Material provided:
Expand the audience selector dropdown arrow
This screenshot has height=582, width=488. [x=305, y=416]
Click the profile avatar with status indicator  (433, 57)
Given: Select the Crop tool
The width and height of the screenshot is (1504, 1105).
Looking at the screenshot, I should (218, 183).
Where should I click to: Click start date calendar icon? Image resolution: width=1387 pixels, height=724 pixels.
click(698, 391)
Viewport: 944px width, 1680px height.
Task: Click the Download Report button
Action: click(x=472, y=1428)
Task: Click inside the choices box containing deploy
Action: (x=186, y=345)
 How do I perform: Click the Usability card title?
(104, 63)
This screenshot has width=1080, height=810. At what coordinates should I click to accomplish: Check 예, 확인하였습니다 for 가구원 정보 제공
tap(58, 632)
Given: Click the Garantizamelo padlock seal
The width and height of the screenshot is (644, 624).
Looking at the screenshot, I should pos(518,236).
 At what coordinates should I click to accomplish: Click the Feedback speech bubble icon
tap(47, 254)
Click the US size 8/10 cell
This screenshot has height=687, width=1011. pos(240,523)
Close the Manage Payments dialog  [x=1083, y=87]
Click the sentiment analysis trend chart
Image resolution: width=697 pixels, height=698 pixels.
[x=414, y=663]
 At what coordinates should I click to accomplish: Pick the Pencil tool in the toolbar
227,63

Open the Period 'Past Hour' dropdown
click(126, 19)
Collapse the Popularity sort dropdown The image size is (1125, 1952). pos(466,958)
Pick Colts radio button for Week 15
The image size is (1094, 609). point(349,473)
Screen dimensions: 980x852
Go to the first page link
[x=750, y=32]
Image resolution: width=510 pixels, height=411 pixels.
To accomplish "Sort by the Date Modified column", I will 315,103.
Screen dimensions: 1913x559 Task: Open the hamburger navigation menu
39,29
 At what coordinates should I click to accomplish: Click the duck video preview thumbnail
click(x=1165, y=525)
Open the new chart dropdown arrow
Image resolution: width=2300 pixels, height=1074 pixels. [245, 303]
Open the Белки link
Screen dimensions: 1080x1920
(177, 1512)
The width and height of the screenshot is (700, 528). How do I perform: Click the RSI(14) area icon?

What is expected:
Repeat all the records. Match each line exactly.

The answer:
Expand the audience selector dropdown arrow
This screenshot has height=582, width=488. [x=305, y=416]
Click the profile avatar with status indicator  (433, 57)
Given: Select the Crop tool
The width and height of the screenshot is (1504, 1105).
Looking at the screenshot, I should (218, 183).
Where should I click to: Click start date calendar icon? Image resolution: width=1387 pixels, height=724 pixels.
click(698, 391)
Viewport: 944px width, 1680px height.
Task: Click the Download Report button
Action: click(x=472, y=1428)
Task: Click inside the choices box containing deploy
Action: (x=186, y=345)
 How do I perform: Click the Usability card title?
(104, 63)
This screenshot has width=1080, height=810. At what coordinates should I click to accomplish: Check 예, 확인하였습니다 for 가구원 정보 제공
tap(58, 632)
Given: Click the Garantizamelo padlock seal
The width and height of the screenshot is (644, 624).
Looking at the screenshot, I should pos(518,236).
 At what coordinates should I click to accomplish: Click the Feedback speech bubble icon
tap(47, 254)
Click the US size 8/10 cell
This screenshot has height=687, width=1011. pos(240,523)
Close the Manage Payments dialog  [x=1083, y=87]
Click the sentiment analysis trend chart
Image resolution: width=697 pixels, height=698 pixels.
[x=414, y=663]
 At what coordinates should I click to accomplish: Pick the Pencil tool in the toolbar
227,63

Open the Period 'Past Hour' dropdown
click(126, 19)
Collapse the Popularity sort dropdown The image size is (1125, 1952). pos(466,958)
Pick Colts radio button for Week 15
The image size is (1094, 609). point(349,473)
Screen dimensions: 980x852
Go to the first page link
[x=750, y=32]
Image resolution: width=510 pixels, height=411 pixels.
To accomplish "Sort by the Date Modified column", I will 315,103.
Screen dimensions: 1913x559 Task: Open the hamburger navigation menu
39,29
 At what coordinates should I click to accomplish: Click the duck video preview thumbnail
click(x=1165, y=525)
Open the new chart dropdown arrow
Image resolution: width=2300 pixels, height=1074 pixels. [245, 303]
Open the Белки link
Screen dimensions: 1080x1920
(177, 1512)
The width and height of the screenshot is (700, 528). How do I perform: Click the RSI(14) area icon?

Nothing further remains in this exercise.